Direction » Substitute "Command:" for every "Instruction:" in the records below, keeping all other text unchanged.

— begin Listing —

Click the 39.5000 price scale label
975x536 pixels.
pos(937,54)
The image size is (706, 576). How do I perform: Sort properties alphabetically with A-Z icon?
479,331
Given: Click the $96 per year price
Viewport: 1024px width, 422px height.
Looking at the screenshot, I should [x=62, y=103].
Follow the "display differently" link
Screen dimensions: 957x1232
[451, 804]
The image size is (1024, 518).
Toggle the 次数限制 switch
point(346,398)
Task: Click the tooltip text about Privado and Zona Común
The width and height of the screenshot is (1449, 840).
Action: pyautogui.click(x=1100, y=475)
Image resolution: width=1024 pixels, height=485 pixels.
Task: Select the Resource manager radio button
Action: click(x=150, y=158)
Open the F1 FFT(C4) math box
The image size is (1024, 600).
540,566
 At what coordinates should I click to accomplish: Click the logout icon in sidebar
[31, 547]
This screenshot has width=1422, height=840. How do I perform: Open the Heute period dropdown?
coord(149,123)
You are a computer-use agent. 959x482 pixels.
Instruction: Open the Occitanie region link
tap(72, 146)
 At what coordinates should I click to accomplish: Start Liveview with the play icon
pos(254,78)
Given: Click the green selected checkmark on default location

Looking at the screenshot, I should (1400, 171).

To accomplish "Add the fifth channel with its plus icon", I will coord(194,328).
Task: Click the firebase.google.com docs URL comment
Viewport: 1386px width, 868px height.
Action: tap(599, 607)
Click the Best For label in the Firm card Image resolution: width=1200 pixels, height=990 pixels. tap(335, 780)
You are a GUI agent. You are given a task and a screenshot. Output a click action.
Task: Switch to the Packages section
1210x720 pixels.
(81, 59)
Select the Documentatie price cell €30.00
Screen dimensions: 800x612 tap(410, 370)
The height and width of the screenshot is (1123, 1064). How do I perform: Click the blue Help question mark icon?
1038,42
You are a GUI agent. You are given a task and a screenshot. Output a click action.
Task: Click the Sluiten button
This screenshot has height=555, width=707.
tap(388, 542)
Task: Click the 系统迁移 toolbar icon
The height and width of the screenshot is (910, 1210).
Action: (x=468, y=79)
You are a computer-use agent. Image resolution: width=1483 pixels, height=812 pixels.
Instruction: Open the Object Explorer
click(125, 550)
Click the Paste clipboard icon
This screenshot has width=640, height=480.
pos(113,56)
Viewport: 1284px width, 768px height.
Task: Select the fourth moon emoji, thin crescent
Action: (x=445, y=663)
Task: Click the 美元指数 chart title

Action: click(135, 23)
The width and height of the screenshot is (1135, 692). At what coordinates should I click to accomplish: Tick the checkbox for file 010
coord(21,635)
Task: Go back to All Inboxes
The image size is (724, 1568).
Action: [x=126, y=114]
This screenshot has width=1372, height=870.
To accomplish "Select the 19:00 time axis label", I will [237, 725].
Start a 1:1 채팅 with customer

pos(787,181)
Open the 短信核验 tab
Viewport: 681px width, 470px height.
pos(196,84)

— end Listing —

Solution for this exercise »
Click the 39.5000 price scale label
975x536 pixels.
pos(937,54)
The image size is (706, 576). How do I perform: Sort properties alphabetically with A-Z icon?
479,331
Given: Click the $96 per year price
Viewport: 1024px width, 422px height.
Looking at the screenshot, I should [x=62, y=103].
Follow the "display differently" link
Screen dimensions: 957x1232
[451, 804]
The image size is (1024, 518).
Toggle the 次数限制 switch
point(346,398)
Task: Click the tooltip text about Privado and Zona Común
The width and height of the screenshot is (1449, 840).
Action: pyautogui.click(x=1100, y=475)
Image resolution: width=1024 pixels, height=485 pixels.
Task: Select the Resource manager radio button
Action: click(x=150, y=158)
Open the F1 FFT(C4) math box
The image size is (1024, 600).
540,566
 At what coordinates should I click to accomplish: Click the logout icon in sidebar
[31, 547]
This screenshot has width=1422, height=840. How do I perform: Open the Heute period dropdown?
coord(149,123)
You are a computer-use agent. 959x482 pixels.
Command: Open the Occitanie region link
tap(72, 146)
 At what coordinates should I click to accomplish: Start Liveview with the play icon
pos(254,78)
Given: Click the green selected checkmark on default location

Looking at the screenshot, I should (1400, 171).

To accomplish "Add the fifth channel with its plus icon", I will coord(194,328).
Task: Click the firebase.google.com docs URL comment
Viewport: 1386px width, 868px height.
Action: tap(599, 607)
Click the Best For label in the Firm card Image resolution: width=1200 pixels, height=990 pixels. tap(335, 780)
You are a GUI agent. You are given a task and a screenshot. Output a click action.
Task: Switch to the Packages section
1210x720 pixels.
(81, 59)
Select the Documentatie price cell €30.00
Screen dimensions: 800x612 tap(410, 370)
The height and width of the screenshot is (1123, 1064). How do I perform: Click the blue Help question mark icon?
1038,42
You are a GUI agent. You are given a task and a screenshot. Output a click action.
Task: Click the Sluiten button
This screenshot has height=555, width=707.
tap(388, 542)
Task: Click the 系统迁移 toolbar icon
The height and width of the screenshot is (910, 1210).
Action: (x=468, y=79)
You are a computer-use agent. Image resolution: width=1483 pixels, height=812 pixels.
Command: Open the Object Explorer
click(125, 550)
Click the Paste clipboard icon
This screenshot has width=640, height=480.
pos(113,56)
Viewport: 1284px width, 768px height.
Task: Select the fourth moon emoji, thin crescent
Action: (x=445, y=663)
Task: Click the 美元指数 chart title

Action: click(135, 23)
The width and height of the screenshot is (1135, 692). At what coordinates should I click to accomplish: Tick the checkbox for file 010
coord(21,635)
Task: Go back to All Inboxes
The image size is (724, 1568).
Action: [x=126, y=114]
This screenshot has width=1372, height=870.
To accomplish "Select the 19:00 time axis label", I will [237, 725].
Start a 1:1 채팅 with customer

pos(787,181)
Open the 短信核验 tab
Viewport: 681px width, 470px height.
pos(196,84)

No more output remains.